_Directions for this task:_ Carry on the dissent below about a receiver's priority over mortgagees, beginning right after its last sentence.

_Source:_
[Start]

(dissenting). I respectfully dissent from the majority’s conclusion that a mortgagee only waives its rights to superior priority under MCL 600.3236 if the mortgagee expressly consents to a receivership or the reordering of priorities. Rather, I would hold that a mortgagee may also waive its superior priority rights if the mortgagee acquiesces to and benefits from the receivership.
In support of its conclusion that a receiver may only obtain superior priority in relation to a mortgagee *234“when the mortgagee has unequivocally waived this statutory right of first priority [under MCL 600.3236],” the majority cites Bailey v Bailey, 262 Mich 215; 247 NW 160 (1933), and Fisk v Fisk, 333 Mich 513; 53 NW2d 356 (1952). Ante at 230. However, in my view, Bailey and Fisk provide that a waiver may also occur by way of acquiescence.1
In Bailey, a receiver was appointed for a hotel, which was subject to a mortgage. All parties involved sought to have the receiver operate the hotel during the summer of 1931, but the receiver refused unless the mortgagees consented to his borrowing money and obtaining a first lien with priority over the mortgagees. The mortgagees agreed. Subsequently, the real estate market collapsed, but the mortgagees did not seek to foreclose and instead cooperated with the receiver in his efforts to sell the property. No acceptable offers were received, however.
In determining whether the receiver held priority over the mortgagees for his costs, Bailey initially focused on the fact that the mortgagees consented to the receiver’s superior priority:
If the mortgagees had kept out of this matter, except perhaps in respect of contest of the receiver’s account, *235there might be force in their contention that they are liable for no part of the administration costs and expenses of the receivership. But, as stated, the bill was filed by consent. [Bailey, 262 Mich at 219 (emphasis added; citation omitted).]
However, this Court also stated that even if the mortgagees had not given prior, specific consent to the receiver’s priority, their conduct would nevertheless have precluded them from seeking to obtain priority over the receiver because “[t]he mortgagees dealt with the receiver promptly and in an effort to save loss to themselves by keeping the hotel a going concern, and receivership was used in an attempt to effect sale of the property.” Id. Accordingly, because the mortgagees “availed themselves of any possible advantage of the receivership, they will not be heard to say that the property in the hands of the receiver is not chargeable with the receiver’s expense and administration costs, even though it may result practically in a corresponding loss to them.” Id. at 219-220 (emphasis added). This was so because “[administration expenses are incurred on the theory that they benefit the parties ultimately entitled to the property.” Id. at 220. Bailey was also careful to limit the scope of its holding, explaining that a court may only allow a receiver’s expenses to displace prior liens when the expenses are required to preserve the property and allow the property to become saleable. Id. at 221.

[End]

_Raw records:_

[Start]

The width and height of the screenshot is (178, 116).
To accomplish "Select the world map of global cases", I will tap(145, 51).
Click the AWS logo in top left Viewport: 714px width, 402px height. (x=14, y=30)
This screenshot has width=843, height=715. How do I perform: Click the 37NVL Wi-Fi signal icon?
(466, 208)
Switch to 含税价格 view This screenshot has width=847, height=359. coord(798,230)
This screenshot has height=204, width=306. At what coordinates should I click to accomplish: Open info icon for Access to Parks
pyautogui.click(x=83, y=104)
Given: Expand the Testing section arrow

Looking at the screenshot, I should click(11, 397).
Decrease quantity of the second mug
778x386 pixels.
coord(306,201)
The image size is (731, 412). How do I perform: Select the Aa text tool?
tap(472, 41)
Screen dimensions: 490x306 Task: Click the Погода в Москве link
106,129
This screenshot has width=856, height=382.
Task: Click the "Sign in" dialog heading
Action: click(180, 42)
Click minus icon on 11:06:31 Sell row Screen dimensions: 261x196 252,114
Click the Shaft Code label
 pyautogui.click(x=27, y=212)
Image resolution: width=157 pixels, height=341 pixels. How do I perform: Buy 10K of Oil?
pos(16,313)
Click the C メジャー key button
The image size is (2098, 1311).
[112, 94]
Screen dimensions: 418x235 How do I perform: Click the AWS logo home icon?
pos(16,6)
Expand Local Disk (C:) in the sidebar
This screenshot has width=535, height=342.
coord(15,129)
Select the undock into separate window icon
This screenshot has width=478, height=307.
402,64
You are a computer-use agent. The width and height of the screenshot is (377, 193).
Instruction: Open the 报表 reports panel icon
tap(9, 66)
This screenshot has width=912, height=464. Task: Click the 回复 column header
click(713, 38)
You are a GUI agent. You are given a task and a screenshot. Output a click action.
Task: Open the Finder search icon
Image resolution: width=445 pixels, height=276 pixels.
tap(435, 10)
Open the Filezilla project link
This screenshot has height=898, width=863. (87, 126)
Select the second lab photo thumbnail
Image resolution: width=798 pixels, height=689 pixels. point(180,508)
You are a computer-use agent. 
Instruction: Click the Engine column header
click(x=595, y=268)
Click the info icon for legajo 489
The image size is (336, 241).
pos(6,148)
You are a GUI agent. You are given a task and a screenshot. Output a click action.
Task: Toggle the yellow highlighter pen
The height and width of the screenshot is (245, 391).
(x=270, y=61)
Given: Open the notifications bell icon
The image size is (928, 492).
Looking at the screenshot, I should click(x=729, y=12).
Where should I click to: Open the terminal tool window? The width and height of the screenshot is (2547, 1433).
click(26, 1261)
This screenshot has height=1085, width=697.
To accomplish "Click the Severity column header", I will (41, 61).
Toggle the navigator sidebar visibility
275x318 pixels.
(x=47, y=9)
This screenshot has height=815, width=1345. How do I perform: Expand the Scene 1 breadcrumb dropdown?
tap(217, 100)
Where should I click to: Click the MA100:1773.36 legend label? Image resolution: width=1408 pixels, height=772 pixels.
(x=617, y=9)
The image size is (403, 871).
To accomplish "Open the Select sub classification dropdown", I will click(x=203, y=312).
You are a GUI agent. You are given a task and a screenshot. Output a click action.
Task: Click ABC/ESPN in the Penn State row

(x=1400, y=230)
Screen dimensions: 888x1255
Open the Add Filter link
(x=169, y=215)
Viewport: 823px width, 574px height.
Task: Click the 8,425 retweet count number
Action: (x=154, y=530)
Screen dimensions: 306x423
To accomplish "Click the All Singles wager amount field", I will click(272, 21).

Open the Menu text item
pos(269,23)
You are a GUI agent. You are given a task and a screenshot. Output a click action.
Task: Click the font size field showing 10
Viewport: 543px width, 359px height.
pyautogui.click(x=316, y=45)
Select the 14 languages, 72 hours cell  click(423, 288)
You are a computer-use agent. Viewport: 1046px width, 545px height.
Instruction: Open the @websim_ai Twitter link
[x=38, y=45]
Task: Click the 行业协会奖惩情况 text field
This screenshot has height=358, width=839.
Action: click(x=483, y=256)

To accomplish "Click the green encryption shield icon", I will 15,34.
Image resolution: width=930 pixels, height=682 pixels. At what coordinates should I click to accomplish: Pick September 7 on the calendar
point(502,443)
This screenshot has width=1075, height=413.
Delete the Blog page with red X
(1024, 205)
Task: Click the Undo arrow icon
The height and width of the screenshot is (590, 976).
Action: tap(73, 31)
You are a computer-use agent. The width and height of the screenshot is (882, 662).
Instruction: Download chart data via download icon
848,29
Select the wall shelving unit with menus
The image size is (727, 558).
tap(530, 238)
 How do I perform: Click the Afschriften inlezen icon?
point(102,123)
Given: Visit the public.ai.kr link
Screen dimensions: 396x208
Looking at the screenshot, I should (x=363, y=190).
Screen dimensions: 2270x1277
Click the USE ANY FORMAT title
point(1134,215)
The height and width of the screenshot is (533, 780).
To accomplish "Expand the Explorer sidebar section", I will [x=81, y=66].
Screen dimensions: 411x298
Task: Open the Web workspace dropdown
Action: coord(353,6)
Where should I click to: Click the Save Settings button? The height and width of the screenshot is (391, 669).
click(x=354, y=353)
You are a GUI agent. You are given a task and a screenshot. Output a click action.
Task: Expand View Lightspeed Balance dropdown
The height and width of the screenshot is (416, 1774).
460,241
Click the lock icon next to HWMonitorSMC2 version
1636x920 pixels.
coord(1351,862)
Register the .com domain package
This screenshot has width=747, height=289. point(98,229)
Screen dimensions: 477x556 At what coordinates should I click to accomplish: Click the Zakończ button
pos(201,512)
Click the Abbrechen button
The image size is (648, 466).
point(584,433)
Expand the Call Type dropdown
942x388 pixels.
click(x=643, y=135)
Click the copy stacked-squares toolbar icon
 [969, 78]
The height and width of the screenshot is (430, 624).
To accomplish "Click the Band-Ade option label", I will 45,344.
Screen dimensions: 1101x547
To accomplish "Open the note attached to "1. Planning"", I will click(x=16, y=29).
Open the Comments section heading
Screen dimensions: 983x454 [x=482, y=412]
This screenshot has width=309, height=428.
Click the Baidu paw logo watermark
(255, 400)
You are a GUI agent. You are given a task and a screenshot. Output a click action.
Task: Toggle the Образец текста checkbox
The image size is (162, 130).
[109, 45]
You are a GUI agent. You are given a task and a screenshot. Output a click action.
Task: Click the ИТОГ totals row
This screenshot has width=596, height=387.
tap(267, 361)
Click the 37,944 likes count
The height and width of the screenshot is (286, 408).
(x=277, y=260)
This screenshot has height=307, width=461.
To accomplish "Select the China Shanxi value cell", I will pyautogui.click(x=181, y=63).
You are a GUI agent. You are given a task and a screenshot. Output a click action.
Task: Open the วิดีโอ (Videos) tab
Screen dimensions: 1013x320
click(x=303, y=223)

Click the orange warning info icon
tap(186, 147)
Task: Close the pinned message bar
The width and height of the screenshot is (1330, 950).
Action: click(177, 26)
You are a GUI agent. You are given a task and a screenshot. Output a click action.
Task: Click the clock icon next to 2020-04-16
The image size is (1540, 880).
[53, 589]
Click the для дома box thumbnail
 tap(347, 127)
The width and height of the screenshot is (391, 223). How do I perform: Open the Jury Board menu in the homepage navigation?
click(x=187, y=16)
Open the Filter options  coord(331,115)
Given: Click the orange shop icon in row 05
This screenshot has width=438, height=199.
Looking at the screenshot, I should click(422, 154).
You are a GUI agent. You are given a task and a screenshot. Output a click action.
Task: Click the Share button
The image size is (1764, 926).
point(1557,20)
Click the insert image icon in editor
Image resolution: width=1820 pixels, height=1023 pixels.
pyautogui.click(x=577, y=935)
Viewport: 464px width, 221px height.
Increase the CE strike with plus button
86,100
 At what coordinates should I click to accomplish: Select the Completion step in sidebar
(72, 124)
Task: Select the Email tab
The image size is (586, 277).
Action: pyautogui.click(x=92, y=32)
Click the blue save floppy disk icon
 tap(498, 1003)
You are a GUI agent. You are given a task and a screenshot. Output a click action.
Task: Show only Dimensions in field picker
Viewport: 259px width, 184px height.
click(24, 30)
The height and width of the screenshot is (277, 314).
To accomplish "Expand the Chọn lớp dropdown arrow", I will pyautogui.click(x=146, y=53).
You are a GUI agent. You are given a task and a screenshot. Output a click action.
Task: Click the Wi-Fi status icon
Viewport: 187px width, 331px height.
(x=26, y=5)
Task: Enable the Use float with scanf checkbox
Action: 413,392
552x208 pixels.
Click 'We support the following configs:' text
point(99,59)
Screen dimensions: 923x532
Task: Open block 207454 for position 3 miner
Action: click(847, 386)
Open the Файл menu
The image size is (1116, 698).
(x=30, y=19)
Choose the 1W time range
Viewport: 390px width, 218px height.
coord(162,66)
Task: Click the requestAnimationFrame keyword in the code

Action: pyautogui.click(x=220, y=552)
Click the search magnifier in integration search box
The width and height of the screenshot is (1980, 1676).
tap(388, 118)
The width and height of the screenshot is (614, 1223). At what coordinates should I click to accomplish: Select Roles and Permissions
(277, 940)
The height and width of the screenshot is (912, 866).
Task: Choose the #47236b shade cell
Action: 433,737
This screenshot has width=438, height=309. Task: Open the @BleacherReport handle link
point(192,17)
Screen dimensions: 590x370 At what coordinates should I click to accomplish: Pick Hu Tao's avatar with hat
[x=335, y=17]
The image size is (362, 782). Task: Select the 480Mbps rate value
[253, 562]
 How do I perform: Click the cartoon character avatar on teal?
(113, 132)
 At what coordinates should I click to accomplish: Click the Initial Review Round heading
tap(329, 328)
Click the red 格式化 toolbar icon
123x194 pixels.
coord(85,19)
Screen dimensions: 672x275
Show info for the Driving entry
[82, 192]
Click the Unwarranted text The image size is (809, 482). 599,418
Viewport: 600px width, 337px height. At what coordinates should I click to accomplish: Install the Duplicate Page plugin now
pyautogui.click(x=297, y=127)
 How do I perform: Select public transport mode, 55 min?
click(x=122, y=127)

[End]

_Exercise answer:_
Also, in Fisk this Court considered a situation in which the parties had agreed to the appointment of receivers over the corporation at issue while the parties settled a dispute regarding who owned the corporation. This Court held that, when the primary purpose of a receivership is to preserve and protect the property involved in a controversy, “it logically follows that he who ultimately establishes his right to the property *236thus held is the one who benefits from the property having been protected and preserved.” Fisk, 333 Mich at 516, citing Bailey, 262 Mich 215. Fisk also noted that both parties had agreed to the appointment of the receivers and, “by doing so, appellant in effect waived any complaint he might otherwise make regarding the propriety or legality of the appointment and its effect upon the question of who was to bear the receivership expenses.” Fisk, 333 Mich at 516 (citation omitted).
In my view, Bailey and Fisk indicate that although consent by the mortgagee is one method by which a receiver may obtain superior priority, acquiescence by a mortgagee is also sufficient to grant a receiver’s expenses priority over a preexisting mortgage. Bailey and Fisk supported this conclusion by reasoning that the receivership is intended to protect and preserve the property held by the receiver and because a mortgagee or an eventual owner of the receivership property benefits from the receiver’s expenditures, it is proper to impose those expenses on the party that benefits. See Bailey, 262 Mich at 219-220 (stating that because the mortgagees “availed themselves of any possible advantage of the receivership, they will not be heard to say that the property in the hands of the receiver is not chargeable with the receiver’s expense and administration costs, even though it may result practically in a corresponding loss to them”). Thus, in my view, the majority incorrectly states that acquiescence by a mortgagee with knowledge of the receivership is insufficient to provide the receiver superior priority. See ante at 228 (claiming that this interpretation would require an “extension of the rule articulated in Bailey and Fisk”), and ante at 228 (claiming that this interpretation is “wholly unsupported by our jurisprudence”). Rather, Bailey specifically supports this conclusion.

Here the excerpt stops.